• _WHAT THE EXERCISE ASKS_
Print every entry exactly once more, omitting each picture.
═════ DATA
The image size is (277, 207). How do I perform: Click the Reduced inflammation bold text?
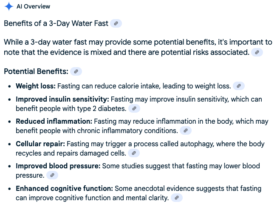click(x=54, y=122)
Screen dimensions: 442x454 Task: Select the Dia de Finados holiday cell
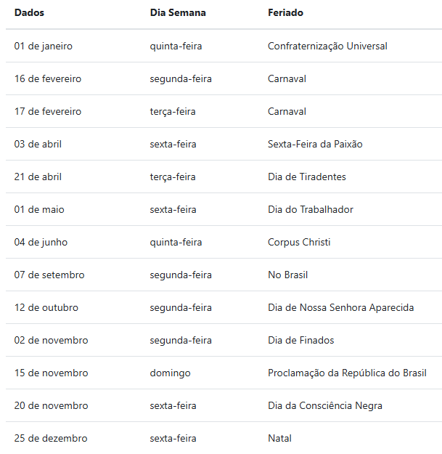pyautogui.click(x=301, y=340)
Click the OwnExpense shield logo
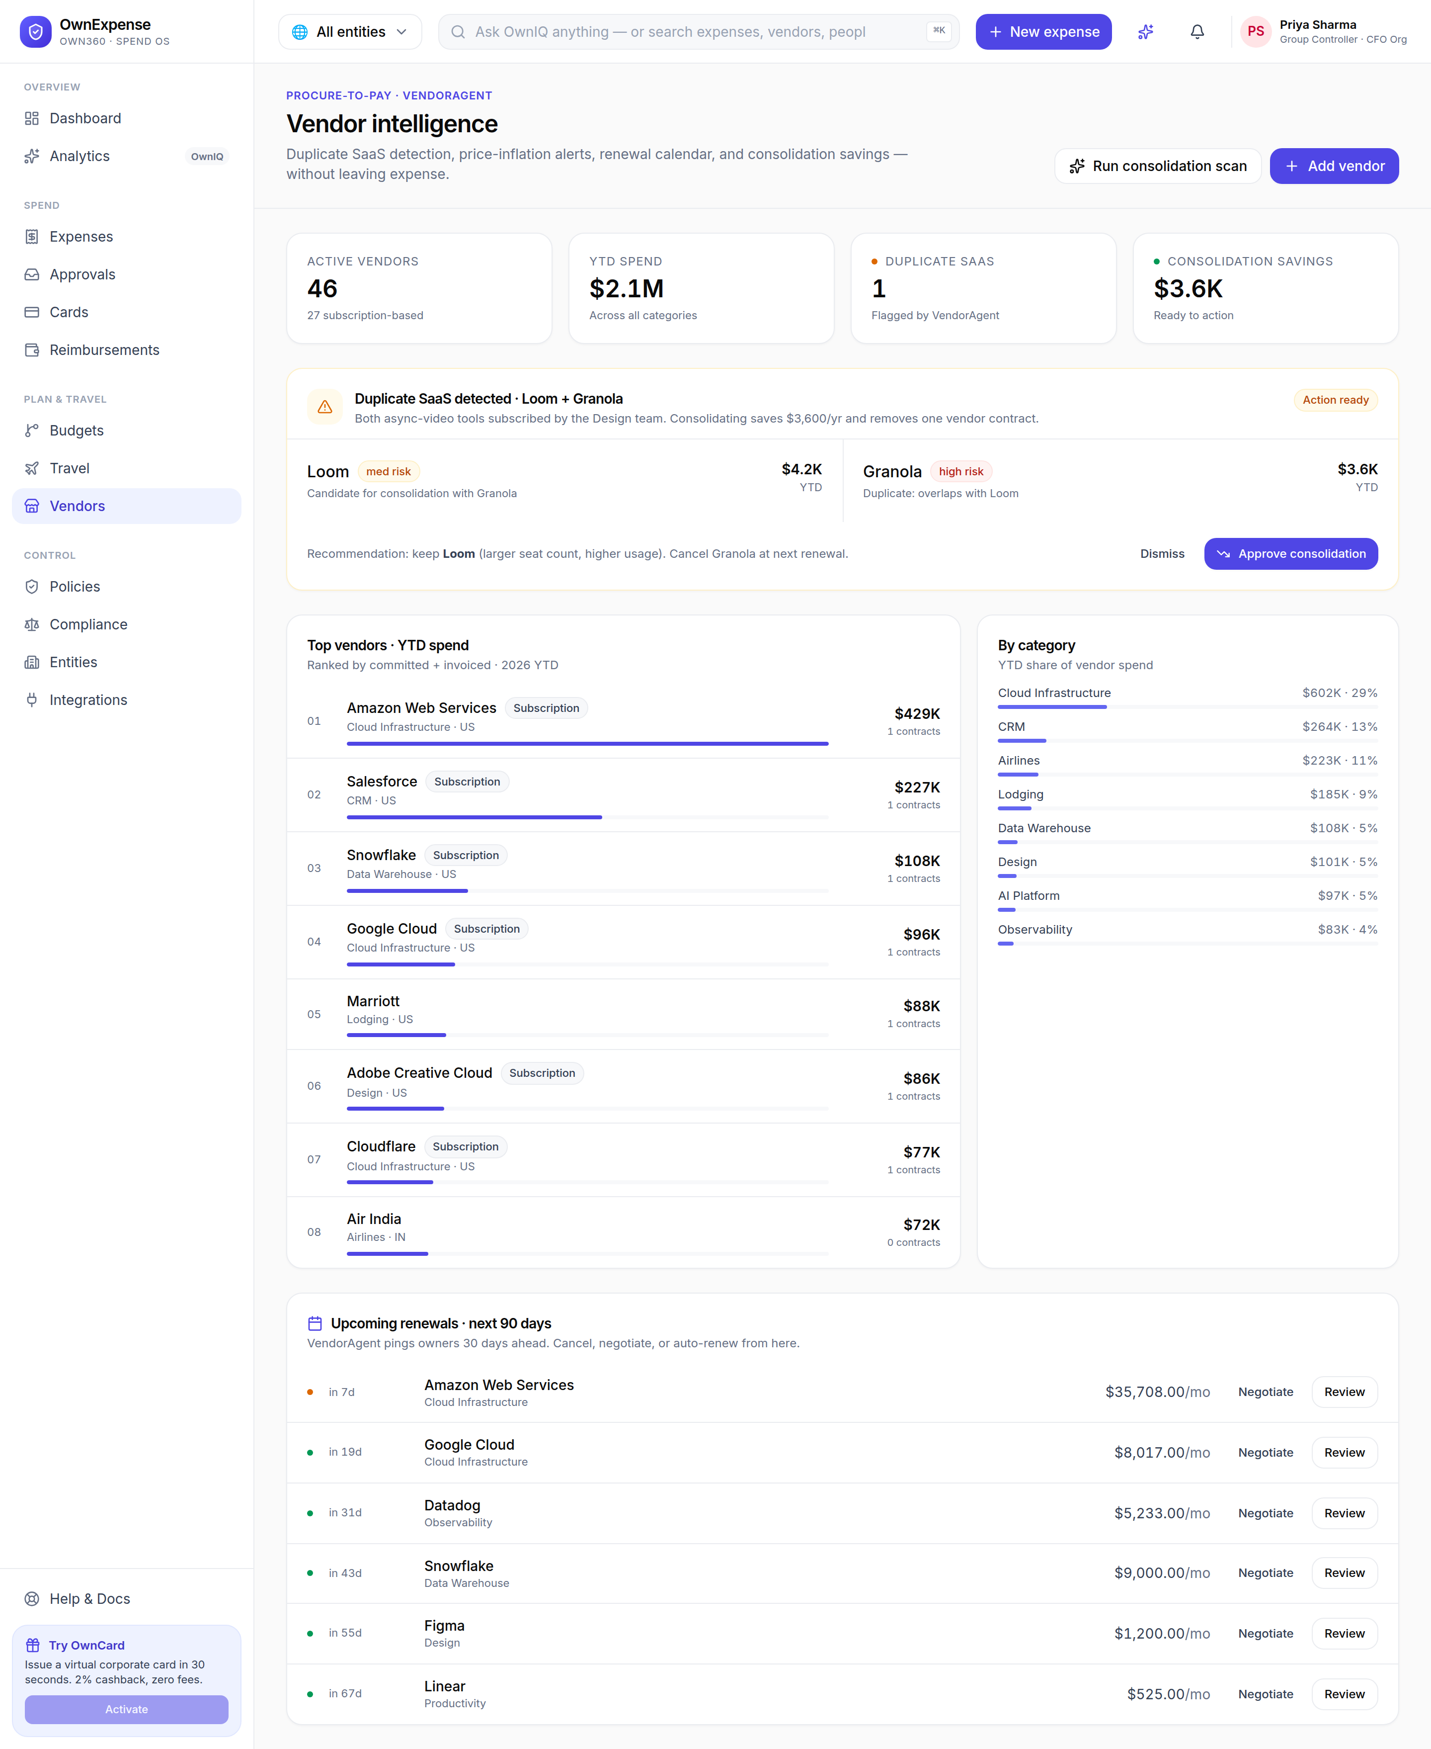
══════════
• _SOLUTION TO THIS TASK_
The image size is (277, 207). How do I perform: Click the Reduced inflammation bold text?
click(x=54, y=122)
Screen dimensions: 442x454 Task: Select the Dia de Finados holiday cell
pyautogui.click(x=301, y=340)
Click the OwnExpense shield logo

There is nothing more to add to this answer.